Amplifications: To sleep, perchance to dream — or notMore Info
None of us, apparently, are getting enough sleep.
Adults should be getting at least seven hours of shut-eye a night, teenagers up to 11 hours and young children should sleep anywhere from 8 to 14 hours a night.
It sound like a lot, doesn’t it? Which is probably why most of us aren’t well rested. Personally, I haven’t slept well since about 1970. That’s a lie. I have never slept well.

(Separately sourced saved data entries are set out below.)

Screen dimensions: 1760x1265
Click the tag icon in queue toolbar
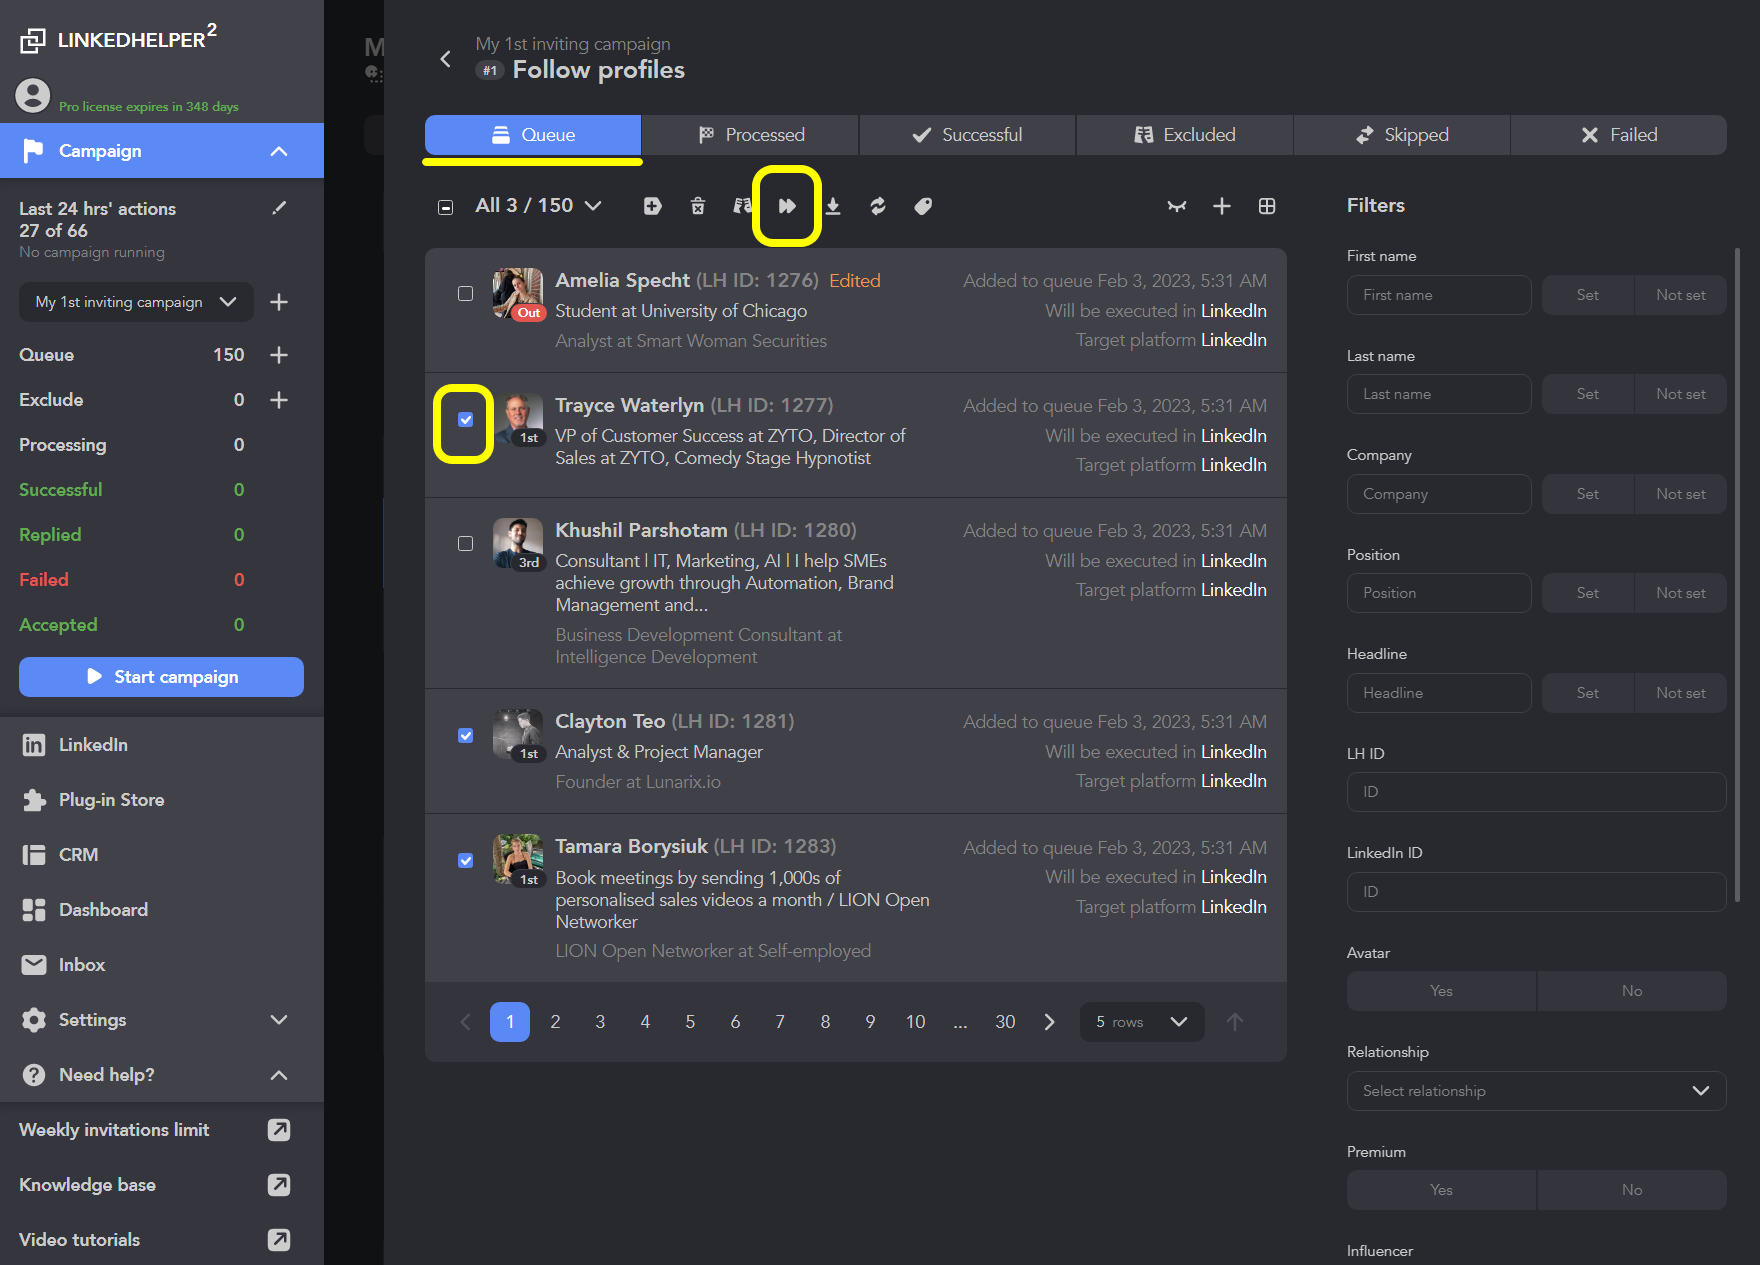(923, 206)
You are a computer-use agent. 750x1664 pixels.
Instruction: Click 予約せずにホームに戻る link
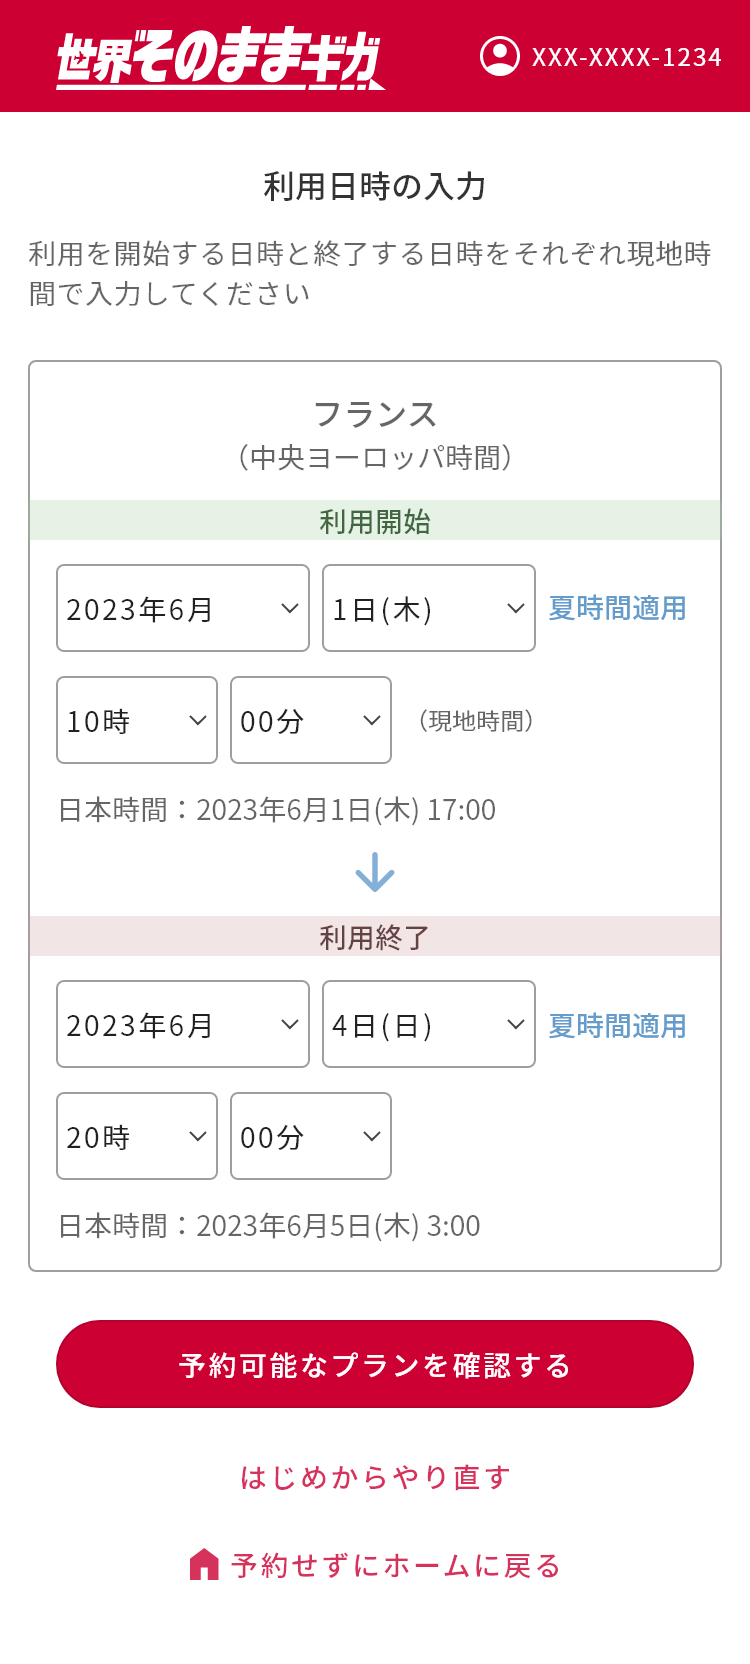pyautogui.click(x=375, y=1565)
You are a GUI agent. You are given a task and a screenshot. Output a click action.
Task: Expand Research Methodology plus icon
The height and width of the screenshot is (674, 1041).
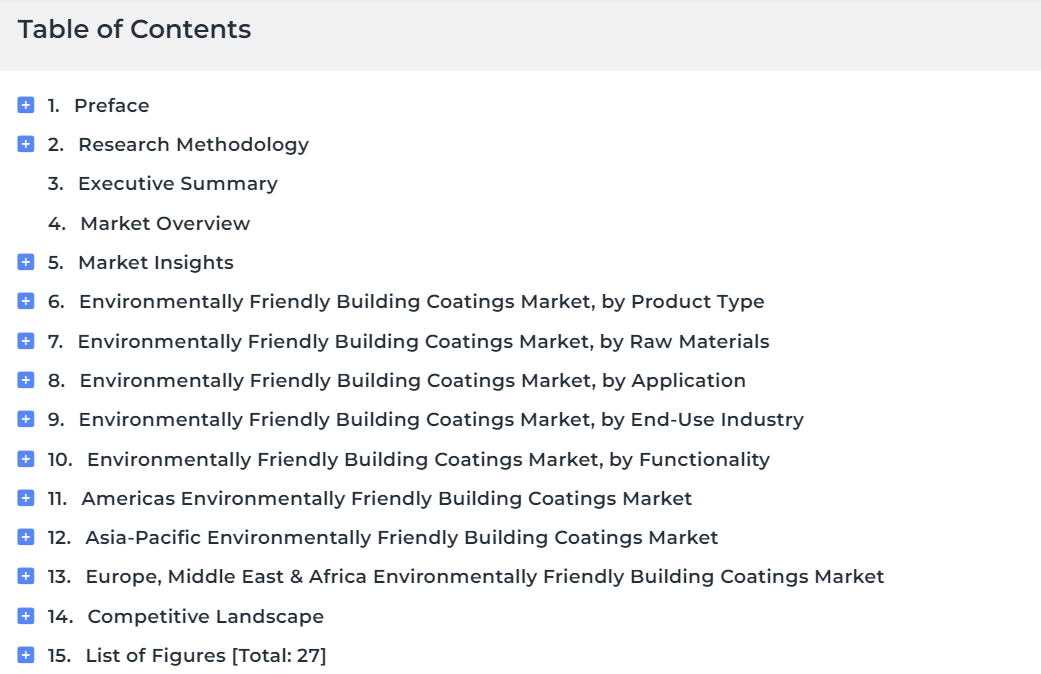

My mother tells me that my predilection for staying up all night was there from the onset. As an infant I wanted to be awake in the evening and asleep in the morning. That has never changed. My deepest sleep seems to come at the same time everyone else is getting up to face the world. I have always thrived when I can go to bed at one or two in the morning and sleep for seven or eight hours. You can just guess at how well that has worked when facing a regular work schedule. And now that I am getting older I can’t stay asleep in the morning, yet have trouble falling asleep at a normal time, a time when the rest of the world is winding down.
I tried a sleep study many years ago at Mass General Hospital. I was told to take a week off from work and just fall asleep when I could the first night. The next night I was to go to bed three hours later. I worked my way around the clock until I hit on 11 pm and was always to go to sleep at that hour. It worked for about three months, and then my internal clock once again took over.
While I have never checked this, I suspect I have a mutated gene that changes my circadian rhythm and puts me on a 24-and-a-half-hour cycle, closer to a Martian’s biorhythm than an earthling’s. According to a report on nbc.news.com, “The mutation is in a gene called CRY1 and when people have it, every cell in their body runs on the wrong time. They can end up being night owls but often, the effects are much more disruptive.”
The solution is the same for every insomniac I know: try harder. The advice is always the same for everyone, sound sleeper and night owl alike: Take anything out of your bedroom that emits a light. No caffeine or spicy food before bed, get regular exercise, get enough sunshine, only use sleep medications for a short period of time. In fact, I stay away from caffeine after my two morning cups. Now that CBD oil is widely available I use that, as it seems to be safer than anything the doctor has ever prescribed. It helps most nights. Some nights, not so much. Sometimes I use a mediation app on my phone.
Last summer I attended a lecture about sleep at the One Day University held every year at Tanglewood. Dr. Jessica Payne, associate professor from Notre Dame University and Nancy O’Neill Collegiate Chair in psychology, informed hundreds of us to take a 20-to-90-minute nap during the day if we need it and find a way to sleep more. She offered the usual suggestions, but emphasized the harm we do ourselves, and our memories, by not getting enough sleep.
Many of us wear it as a badge of honor, especially students who pull all-nighters to study or to party and then make up for their lack of studying. I hope to discourage this habit in my daughter when she leaves for college, as it does more harm than good. According to a recent article in the Washington Post, the disruption to memory is immediate and the links to lack of sleep include depression and anxiety. But I found the more interesting point to be that no one teaches us about good sleep hygiene.
Schools teach our kids to stay off of drugs, avoid unwanted pregnancies, and to write a term paper, but shouldn’t they also be taught about proper sleep habits? Progressive muscle relaxation and guided imagery are solutions I wish I had learned in school. Reaching for natural remedies such as chamomile or valerian or kava should all be in our wheelhouses because most of us have trouble sleeping at one point or another. Frankly, I would have found this more useful than the time I spent learning to play the recorder or that math problem with the two trains. But I was probably tired that day.